Problem description
Turn the lines of the listing from the one containing "Select the Southampton team name" through the one containing "Action: (37, 18)", both included, into a numbered list, omitting blank lines.
═════ Data listing ═════
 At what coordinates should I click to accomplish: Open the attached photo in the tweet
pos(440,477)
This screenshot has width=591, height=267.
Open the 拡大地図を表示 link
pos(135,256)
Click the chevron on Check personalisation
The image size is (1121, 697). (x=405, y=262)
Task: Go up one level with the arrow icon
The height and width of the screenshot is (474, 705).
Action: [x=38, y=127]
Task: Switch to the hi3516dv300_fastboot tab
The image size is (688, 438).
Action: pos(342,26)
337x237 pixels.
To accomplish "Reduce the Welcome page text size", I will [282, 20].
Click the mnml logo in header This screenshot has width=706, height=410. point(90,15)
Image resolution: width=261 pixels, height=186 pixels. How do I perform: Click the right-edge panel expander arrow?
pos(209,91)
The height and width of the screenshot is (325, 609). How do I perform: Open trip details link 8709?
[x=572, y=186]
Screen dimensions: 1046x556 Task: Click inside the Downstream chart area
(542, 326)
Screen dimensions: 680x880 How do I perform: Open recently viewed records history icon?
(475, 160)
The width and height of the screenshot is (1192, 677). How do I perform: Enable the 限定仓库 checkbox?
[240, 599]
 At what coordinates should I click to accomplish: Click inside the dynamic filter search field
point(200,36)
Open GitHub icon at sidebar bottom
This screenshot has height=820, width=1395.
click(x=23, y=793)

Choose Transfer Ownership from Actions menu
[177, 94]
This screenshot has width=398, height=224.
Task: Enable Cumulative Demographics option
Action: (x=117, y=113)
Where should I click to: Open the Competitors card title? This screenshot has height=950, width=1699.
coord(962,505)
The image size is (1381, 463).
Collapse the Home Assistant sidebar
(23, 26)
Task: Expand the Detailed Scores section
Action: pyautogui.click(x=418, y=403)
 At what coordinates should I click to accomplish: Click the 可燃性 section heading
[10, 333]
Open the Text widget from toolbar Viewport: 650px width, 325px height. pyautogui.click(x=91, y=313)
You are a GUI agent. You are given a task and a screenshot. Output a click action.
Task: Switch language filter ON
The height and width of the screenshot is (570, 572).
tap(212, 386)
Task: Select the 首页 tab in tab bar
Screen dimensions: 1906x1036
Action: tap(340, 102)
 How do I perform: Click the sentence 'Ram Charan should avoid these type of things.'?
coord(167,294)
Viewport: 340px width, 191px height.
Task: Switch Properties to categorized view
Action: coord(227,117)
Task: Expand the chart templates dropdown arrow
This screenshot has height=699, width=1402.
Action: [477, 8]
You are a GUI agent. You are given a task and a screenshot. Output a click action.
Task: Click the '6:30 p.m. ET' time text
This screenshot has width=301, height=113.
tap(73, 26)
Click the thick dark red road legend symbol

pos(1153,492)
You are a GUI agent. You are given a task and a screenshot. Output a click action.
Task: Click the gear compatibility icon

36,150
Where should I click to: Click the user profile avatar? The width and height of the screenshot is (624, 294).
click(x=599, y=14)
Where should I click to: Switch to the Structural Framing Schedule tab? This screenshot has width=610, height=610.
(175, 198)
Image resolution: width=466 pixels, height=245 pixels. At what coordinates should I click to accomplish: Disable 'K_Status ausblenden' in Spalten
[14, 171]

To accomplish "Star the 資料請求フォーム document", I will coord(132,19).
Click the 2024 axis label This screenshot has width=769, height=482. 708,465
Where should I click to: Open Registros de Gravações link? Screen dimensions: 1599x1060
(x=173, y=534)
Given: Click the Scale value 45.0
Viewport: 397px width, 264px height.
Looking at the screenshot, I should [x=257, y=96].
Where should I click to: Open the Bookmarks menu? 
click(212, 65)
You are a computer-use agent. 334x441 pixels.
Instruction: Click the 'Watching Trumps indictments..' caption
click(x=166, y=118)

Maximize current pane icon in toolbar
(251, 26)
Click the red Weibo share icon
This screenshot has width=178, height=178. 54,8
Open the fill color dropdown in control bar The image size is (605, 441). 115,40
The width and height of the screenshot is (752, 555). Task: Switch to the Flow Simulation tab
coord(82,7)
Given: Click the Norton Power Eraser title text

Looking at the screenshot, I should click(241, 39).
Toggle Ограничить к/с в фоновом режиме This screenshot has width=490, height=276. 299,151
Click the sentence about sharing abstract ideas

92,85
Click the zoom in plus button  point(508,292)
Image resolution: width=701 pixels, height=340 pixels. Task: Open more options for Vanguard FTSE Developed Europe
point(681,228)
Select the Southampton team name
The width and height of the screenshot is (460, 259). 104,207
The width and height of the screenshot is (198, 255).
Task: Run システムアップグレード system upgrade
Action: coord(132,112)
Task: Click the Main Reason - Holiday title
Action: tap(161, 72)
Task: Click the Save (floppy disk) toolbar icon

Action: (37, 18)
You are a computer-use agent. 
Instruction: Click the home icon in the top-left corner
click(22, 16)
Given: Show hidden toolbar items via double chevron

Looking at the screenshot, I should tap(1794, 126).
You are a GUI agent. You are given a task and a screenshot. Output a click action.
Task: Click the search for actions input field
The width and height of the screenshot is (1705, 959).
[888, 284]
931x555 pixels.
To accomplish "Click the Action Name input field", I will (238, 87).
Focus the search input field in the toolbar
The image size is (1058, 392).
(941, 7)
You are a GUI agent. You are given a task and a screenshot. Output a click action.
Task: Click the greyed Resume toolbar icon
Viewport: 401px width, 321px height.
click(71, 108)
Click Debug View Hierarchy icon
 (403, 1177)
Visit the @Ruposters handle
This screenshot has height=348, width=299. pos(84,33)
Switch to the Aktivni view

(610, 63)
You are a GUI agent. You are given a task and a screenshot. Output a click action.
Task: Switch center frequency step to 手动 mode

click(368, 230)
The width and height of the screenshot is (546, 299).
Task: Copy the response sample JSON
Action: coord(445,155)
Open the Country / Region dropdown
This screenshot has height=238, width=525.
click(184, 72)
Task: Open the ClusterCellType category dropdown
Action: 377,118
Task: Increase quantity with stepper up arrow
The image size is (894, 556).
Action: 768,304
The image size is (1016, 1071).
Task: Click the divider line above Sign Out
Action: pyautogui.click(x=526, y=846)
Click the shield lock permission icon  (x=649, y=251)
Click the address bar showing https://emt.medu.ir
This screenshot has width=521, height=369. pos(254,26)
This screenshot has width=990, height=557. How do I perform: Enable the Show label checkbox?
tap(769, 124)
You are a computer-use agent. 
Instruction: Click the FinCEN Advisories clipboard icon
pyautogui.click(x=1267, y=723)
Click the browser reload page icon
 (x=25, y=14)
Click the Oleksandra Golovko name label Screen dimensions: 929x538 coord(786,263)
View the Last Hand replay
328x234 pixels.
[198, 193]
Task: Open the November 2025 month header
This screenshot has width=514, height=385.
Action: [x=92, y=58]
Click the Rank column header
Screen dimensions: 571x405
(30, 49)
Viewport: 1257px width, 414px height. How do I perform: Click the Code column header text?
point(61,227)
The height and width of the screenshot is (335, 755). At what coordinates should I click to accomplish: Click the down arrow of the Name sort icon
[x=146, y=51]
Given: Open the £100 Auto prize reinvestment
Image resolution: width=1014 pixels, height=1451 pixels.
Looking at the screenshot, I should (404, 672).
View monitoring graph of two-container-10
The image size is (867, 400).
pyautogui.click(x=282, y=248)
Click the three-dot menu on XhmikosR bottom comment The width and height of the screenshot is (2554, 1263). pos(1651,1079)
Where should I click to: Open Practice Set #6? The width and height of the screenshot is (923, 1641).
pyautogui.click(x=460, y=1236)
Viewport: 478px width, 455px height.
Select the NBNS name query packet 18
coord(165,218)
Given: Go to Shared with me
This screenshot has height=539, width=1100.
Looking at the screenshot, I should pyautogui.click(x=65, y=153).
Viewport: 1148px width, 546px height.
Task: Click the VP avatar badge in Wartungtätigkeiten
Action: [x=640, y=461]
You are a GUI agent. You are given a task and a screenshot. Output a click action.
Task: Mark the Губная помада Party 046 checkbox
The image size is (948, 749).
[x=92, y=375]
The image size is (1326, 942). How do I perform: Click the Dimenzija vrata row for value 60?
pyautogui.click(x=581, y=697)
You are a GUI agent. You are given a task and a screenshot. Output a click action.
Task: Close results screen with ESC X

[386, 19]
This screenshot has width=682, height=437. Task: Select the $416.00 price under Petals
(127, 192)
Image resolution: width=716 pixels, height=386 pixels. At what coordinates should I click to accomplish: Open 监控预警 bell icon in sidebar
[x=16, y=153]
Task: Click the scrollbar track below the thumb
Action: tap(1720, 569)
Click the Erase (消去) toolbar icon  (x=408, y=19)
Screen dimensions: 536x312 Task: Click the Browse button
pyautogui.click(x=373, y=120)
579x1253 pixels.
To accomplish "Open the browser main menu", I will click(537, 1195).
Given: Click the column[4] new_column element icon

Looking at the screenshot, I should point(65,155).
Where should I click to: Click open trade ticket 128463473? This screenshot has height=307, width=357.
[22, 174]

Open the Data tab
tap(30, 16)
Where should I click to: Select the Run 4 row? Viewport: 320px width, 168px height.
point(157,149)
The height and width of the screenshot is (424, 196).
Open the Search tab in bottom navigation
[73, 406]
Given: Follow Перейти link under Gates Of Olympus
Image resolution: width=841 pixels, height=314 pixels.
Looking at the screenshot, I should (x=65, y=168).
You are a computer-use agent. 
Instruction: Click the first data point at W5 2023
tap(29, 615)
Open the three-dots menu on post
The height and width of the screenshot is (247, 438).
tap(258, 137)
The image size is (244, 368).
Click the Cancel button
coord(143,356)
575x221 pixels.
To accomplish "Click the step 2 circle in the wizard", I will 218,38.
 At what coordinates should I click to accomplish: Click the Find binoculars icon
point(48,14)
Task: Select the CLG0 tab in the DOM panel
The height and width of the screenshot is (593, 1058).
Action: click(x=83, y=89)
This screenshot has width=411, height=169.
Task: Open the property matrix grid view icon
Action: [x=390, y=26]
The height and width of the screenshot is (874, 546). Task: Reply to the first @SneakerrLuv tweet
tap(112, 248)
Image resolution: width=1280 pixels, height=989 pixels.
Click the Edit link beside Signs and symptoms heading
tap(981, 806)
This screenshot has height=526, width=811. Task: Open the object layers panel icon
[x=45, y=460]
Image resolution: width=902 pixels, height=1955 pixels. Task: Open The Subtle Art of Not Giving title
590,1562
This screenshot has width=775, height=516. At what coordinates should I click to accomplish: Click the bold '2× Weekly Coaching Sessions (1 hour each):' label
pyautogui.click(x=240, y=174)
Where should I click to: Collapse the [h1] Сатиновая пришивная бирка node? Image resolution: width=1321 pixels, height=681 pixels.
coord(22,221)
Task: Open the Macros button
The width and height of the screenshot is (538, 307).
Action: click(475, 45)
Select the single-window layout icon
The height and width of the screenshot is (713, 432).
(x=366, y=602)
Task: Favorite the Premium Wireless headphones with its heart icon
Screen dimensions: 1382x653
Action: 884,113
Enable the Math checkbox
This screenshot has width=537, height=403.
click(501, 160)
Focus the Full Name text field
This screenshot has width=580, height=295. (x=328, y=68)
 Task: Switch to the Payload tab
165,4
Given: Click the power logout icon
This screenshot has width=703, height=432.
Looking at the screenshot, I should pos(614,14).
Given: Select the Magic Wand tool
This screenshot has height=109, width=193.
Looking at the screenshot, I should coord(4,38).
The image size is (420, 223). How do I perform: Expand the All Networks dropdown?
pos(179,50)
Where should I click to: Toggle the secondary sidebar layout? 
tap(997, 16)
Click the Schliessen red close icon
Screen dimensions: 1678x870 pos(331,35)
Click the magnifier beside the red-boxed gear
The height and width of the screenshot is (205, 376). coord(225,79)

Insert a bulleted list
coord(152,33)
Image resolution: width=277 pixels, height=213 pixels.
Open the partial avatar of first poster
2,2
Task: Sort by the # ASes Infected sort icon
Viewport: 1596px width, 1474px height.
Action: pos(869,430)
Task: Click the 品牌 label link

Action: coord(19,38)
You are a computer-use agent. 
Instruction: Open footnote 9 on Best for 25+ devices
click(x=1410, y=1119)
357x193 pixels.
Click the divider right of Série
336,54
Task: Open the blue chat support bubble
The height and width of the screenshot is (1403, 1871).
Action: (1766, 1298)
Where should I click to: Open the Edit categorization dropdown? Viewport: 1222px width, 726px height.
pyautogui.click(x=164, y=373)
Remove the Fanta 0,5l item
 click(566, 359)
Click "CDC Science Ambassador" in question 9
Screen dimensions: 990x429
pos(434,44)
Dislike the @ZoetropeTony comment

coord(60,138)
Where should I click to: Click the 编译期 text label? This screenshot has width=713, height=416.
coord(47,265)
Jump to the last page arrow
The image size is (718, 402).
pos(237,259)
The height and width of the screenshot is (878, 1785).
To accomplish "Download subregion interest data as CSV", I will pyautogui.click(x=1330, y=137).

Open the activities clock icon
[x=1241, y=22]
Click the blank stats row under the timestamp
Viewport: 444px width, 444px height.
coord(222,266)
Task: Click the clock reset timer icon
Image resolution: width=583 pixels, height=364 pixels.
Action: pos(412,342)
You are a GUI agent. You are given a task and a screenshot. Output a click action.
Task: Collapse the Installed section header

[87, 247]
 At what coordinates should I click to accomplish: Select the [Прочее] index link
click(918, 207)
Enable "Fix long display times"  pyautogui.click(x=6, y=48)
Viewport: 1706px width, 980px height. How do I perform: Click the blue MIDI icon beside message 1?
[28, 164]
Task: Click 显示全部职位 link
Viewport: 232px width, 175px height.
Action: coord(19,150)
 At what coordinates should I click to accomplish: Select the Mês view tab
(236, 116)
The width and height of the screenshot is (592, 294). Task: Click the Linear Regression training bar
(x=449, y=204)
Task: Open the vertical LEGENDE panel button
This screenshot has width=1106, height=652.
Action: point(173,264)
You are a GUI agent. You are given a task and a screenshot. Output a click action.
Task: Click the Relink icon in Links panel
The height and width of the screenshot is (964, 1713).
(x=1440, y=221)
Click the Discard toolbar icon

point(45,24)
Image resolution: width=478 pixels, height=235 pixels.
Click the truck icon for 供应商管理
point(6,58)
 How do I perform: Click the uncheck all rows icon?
═════
Response to this task
1. Select the Southampton team name
2. The width and height of the screenshot is (460, 259). 104,207
3. The width and height of the screenshot is (198, 255).
4. Task: Run システムアップグレード system upgrade
5. Action: coord(132,112)
6. Task: Click the Main Reason - Holiday title
7. Action: tap(161, 72)
8. Task: Click the Save (floppy disk) toolbar icon
9. Action: (37, 18)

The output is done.